No need for everyone to show up at once. No group photo required. The system just needs animals to occasionally cross paths - which, if you've ever watched fish in a tank, happens approximately every three seconds.
700 Times Faster (No, That's Not a Typo)
The numbers here are the kind that make you reread them. The new system achieves a median identification accuracy of 99.92% across 33 test videos spanning zebrafish, fruit flies, and mice in groups of 5 to 100 animals. But the speed gains are where things get genuinely jaw-dropping: tracking runs up to 700 times faster than the original. Videos that once consumed a research assistant's entire week now finish while the coffee's still hot.

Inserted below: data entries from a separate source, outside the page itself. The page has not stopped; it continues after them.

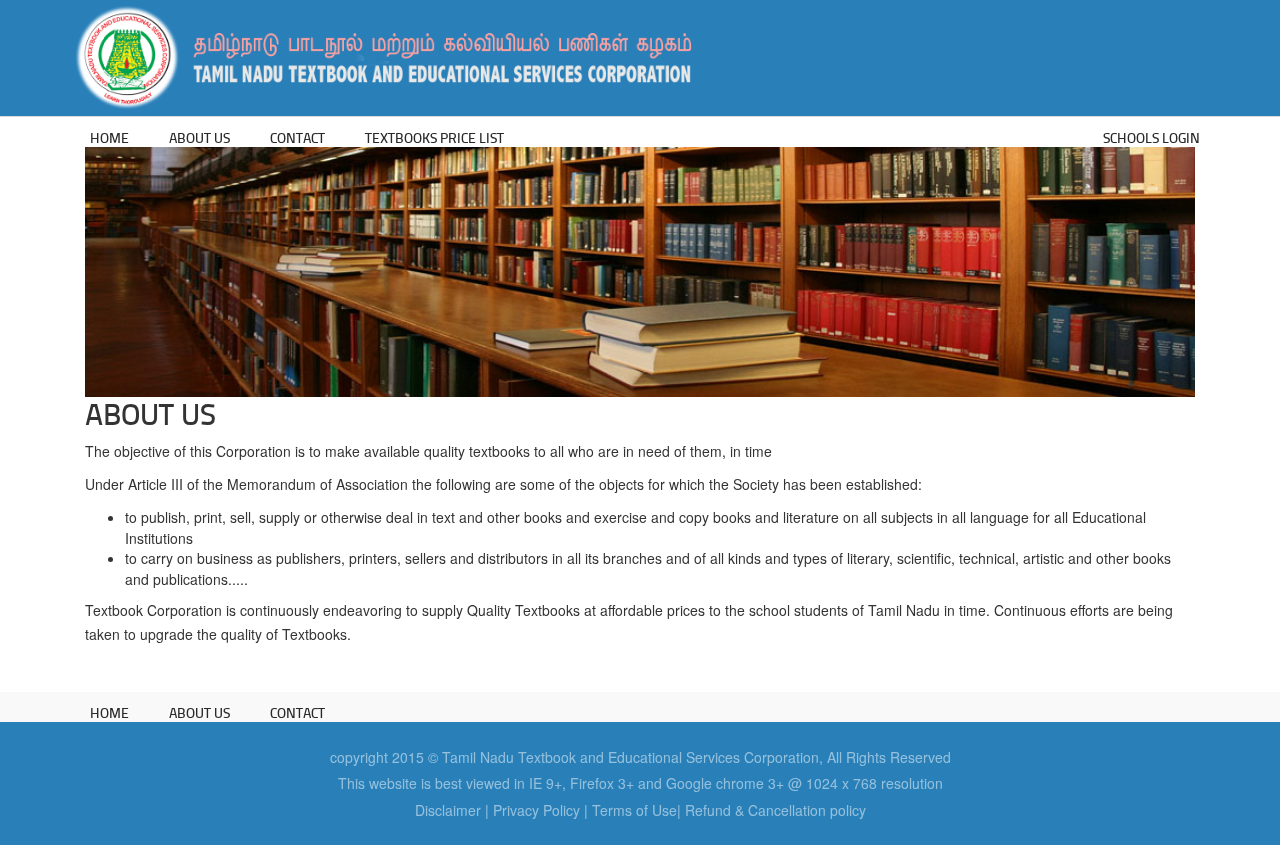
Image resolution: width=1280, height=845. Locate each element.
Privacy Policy (536, 810)
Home (109, 137)
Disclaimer (448, 810)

This matters more than it sounds. In behavioral neuroscience, the bottleneck hasn't been collecting data for a while now - cameras are cheap and storage is cheaper. The bottleneck has been processing it. Tools like SLEAP and DeepLabCut have transformed pose estimation, but maintaining consistent identities across a video, especially when animals overlap, has remained stubbornly difficult. A recent survey of deep learning approaches to multi-animal tracking highlights identity maintenance as one of the field's central unsolved challenges.
Why Your Zebrafish Data Just Got a Lot More Interesting
The practical upshot is this: experiments that were previously impractical become routine. Want to track 100 zebrafish for hours? Go ahead. Want to study how social dynamics shift across dozens of trials? The processing time is no longer the thing standing between you and your results. Researchers studying collective animal neuroscience - an emerging field trying to understand how brains coordinate behavior in groups - suddenly have a pipeline that can keep up with their ambitions.

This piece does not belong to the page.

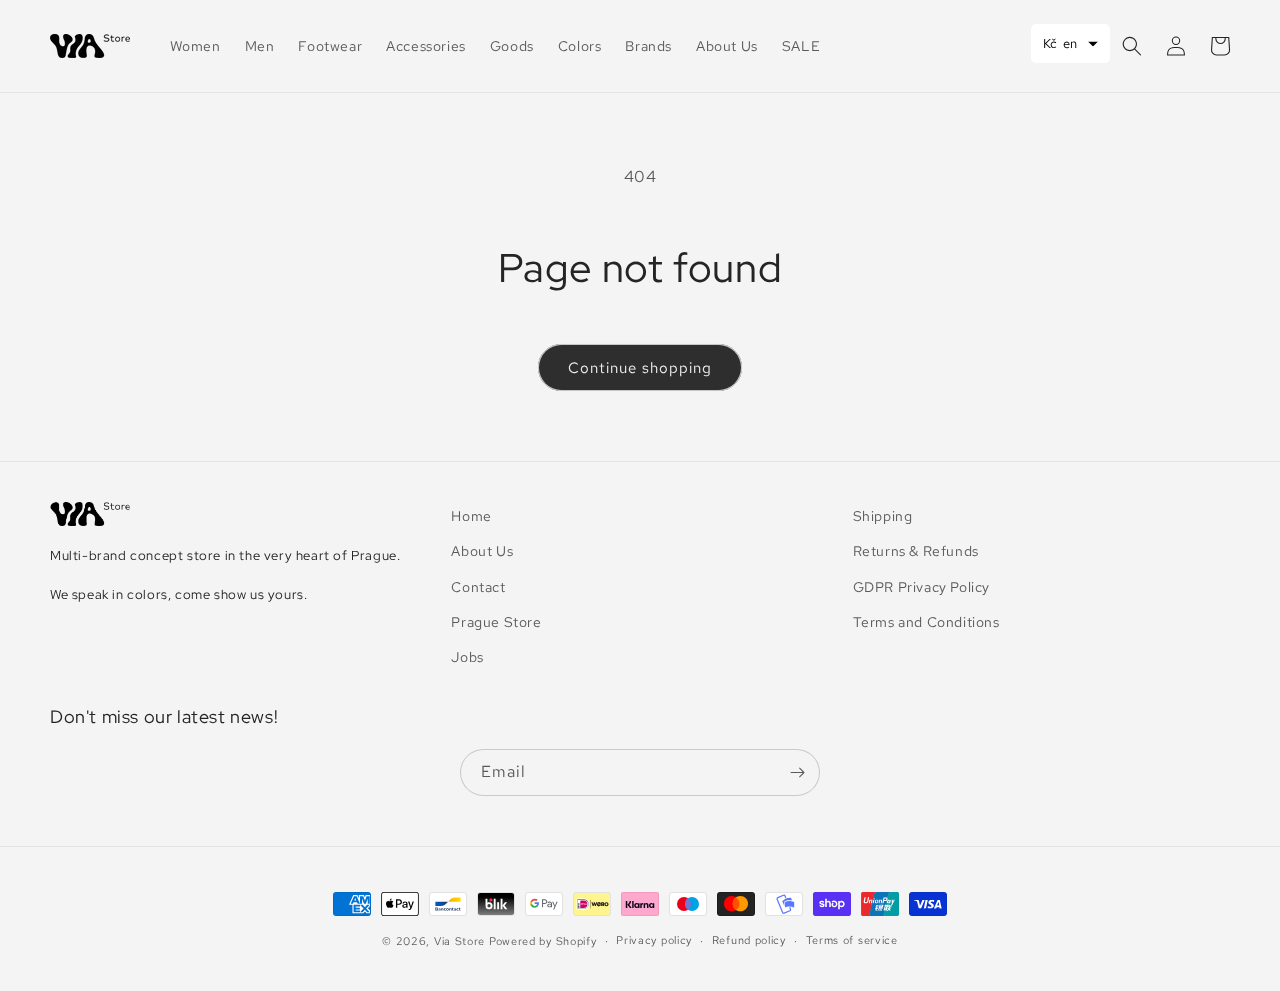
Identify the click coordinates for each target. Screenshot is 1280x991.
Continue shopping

And here's the quietly elegant part: the new system doesn't need any manual labeling. It's entirely self-supervised, pulling its training signal from the natural structure of the video itself. Animals swim, walk, and fly past each other, and every crossing becomes a free lesson in who's who. The video is the curriculum.

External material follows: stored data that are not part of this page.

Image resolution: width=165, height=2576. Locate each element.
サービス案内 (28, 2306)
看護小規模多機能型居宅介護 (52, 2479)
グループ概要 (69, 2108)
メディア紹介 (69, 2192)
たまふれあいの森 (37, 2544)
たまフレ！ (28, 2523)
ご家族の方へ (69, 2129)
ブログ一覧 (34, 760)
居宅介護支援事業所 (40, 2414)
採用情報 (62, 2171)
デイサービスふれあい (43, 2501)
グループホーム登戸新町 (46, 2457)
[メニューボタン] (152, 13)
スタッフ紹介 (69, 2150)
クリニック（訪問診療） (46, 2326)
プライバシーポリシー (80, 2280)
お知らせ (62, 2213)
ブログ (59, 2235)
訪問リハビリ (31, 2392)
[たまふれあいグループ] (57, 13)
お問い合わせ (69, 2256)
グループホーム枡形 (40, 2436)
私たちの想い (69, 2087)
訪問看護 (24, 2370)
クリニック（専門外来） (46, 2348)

(I find something almost poetic in that. The animals teach the algorithm to see them, just by being themselves.)
References
-
Torrents, J., Costa, T., & de Polavieja, G. (2026). New idtracker.ai rethinks multi-animal tracking as a representation learning problem to increase accuracy and reduce tracking time. eLife, 12, e107602. DOI: 10.7554/eLife.107602 | PMID: 41983457
-
Romero-Ferrero, F., Bergomi, M. G., Hinz, R. C., Heras, F. J. H., & de Polavieja, G. G. (2019). idtracker.ai: tracking all individuals in small or large collectives of unmarked animals. Nature Methods, 16, 179-182. DOI: 10.1038/s41592-018-0295-5 | PMID: 30643215
-
Pereira, T. D., Tabris, N., Matsliah, A., et al. (2022). SLEAP: A deep learning system for multi-animal pose tracking. Nature Methods, 19, 486-495. DOI: 10.1038/s41592-022-01426-1
-
Mathis, A., Mamidanna, P., Cury, K. M., et al. (2018). DeepLabCut: markerless pose estimation of user-defined body parts with deep learning. Nature Neuroscience, 21, 1281-1289. DOI: 10.1038/s41593-018-0209-y
-
Chen, X., Wangsanata, I., & Bhatt, S. (2024). Deep learning in multiple animal tracking: A survey. Computers and Electronics in Agriculture, 224, 109161. DOI: 10.1016/j.compag.2024.109161
-
Bhatt, S., et al. (2022). Toward collective animal neuroscience. Science, 377(6611), 1150-1151. DOI: 10.1126/science.abm3060
Disclaimer: The image accompanying this article is for illustrative purposes only and does not depict actual experimental results, data, or biological mechanisms.